Hace años, las muertes por suicidio se excluían deliberadamente del contenido de las noticias. Esta autocensura no tiene nada que ver con normativas ni órganos de control institucional, sino con ética y deontología profesional. Ningún gobierno o institución puede controlar lo que publican los medios porque eso significaría renunciar a nuestra democracia. Esta verdad incuestionable es garantía de la libertad de expresión y del derecho a la información, y cualquier periodista debería defenderla con su vida, pero no es exclusiva de las marcas. Un periodista no debería estar sujeto a censura, pero cada vez que publica un artículo debería pensar si lo hace para defender el sagrado derecho a la información o para aumentar los ratings. La autocensura del suicidio no se basa en cuestiones morales, sino en cuestiones prácticas derivadas del efecto contagio.

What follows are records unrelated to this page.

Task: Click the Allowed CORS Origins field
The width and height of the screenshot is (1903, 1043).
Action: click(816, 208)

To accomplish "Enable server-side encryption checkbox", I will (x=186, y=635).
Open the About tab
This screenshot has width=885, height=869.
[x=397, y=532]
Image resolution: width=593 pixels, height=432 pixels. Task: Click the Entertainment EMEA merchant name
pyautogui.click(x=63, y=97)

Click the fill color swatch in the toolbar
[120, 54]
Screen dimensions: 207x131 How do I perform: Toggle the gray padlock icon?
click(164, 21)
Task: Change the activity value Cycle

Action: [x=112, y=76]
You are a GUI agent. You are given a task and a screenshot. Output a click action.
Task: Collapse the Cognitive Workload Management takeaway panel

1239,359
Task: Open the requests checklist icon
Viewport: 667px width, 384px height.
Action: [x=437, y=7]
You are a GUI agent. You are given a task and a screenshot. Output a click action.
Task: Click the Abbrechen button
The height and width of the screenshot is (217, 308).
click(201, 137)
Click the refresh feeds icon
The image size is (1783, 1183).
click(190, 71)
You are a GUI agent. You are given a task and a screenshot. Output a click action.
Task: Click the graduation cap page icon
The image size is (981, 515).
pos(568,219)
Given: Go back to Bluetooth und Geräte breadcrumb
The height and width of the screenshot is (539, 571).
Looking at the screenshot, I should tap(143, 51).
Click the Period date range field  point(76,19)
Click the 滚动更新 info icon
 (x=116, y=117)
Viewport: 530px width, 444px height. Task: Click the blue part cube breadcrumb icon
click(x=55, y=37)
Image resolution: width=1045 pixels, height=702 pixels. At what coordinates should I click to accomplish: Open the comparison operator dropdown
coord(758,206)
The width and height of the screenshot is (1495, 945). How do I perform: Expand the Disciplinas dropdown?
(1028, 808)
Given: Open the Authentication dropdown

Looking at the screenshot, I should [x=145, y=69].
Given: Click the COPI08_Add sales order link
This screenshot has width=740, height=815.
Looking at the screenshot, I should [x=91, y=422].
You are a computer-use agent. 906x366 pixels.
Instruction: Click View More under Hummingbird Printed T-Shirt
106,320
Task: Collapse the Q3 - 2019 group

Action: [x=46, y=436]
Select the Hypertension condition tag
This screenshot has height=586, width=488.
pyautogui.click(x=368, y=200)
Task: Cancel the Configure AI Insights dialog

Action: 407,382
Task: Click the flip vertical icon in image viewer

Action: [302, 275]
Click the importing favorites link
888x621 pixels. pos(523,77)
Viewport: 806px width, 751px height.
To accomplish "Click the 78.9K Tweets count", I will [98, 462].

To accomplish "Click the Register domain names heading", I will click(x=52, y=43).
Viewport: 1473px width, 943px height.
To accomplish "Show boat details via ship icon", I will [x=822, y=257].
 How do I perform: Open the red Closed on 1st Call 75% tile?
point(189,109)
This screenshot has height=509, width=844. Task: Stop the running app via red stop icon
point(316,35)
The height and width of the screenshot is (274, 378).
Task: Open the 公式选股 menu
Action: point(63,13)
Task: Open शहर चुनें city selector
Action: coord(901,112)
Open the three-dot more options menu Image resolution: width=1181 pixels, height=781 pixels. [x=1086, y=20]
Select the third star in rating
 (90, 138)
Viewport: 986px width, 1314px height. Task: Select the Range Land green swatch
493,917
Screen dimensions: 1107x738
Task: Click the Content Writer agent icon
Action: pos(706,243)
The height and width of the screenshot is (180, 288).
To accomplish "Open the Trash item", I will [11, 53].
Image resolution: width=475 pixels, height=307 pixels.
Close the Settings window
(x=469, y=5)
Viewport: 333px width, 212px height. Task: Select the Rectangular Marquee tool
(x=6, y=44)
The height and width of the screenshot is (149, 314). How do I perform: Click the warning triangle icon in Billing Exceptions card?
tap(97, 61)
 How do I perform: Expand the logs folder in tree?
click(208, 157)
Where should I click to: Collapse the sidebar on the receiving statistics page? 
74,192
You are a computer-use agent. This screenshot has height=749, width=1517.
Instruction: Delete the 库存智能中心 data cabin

El protocolo no escrito en las redacciones esta semana no se ha traducido en información sobre el suicidio sino en cobertura en vivo del mismo. La libertad de expresión justifica la información y al mismo tiempo obliga a los profesionales a cumplir con nuestras responsabilidades sociales. El tema no es hablar de la muerte de Noelia Castillo por cuestiones legales, morales o religiosas, sino por la integridad de quienes están al otro lado de la televisión, con un periódico en la mano o escuchando la radio, mientras soportan una depresión.
Noelia Castillo murió el jueves y quizás muchos la hayamos olvidado el lunes. Mientras escuchamos la radio de camino al trabajo, Trump y Sánchez seguramente nos adornarán con algunos de sus inventos. El problema no son aquellos de nosotros que pasamos una semana debatiendo las crueles implicaciones de la eutanasia, el problema son aquellos que desde entonces se parecen a Noelia, divididos entre la vida y la muerte en este mismo momento. La muerte por celuloide causa malestar a la gran mayoría de nosotros, pero nunca la consideraríamos una opción. Lo mismo ocurre cuando insistimos en dar detalles sobre la muerte de una mujer a manos de su marido, o cuando contamos la historia de un menor que se suicidó a causa del acoso escolar. La mirada tanto de las víctimas como de los verdugos se centra en imágenes que para nosotros son simplemente “libertad de expresión” o “el derecho a saber”. El suicidio, la violencia de género o el bullying no pueden verse únicamente como conductas excluyentes sino como claves para definir quiénes somos y qué queremos ser. Si los periodistas somos autocríticos en política, es justo que hagamos lo mismo en nuestro trabajo.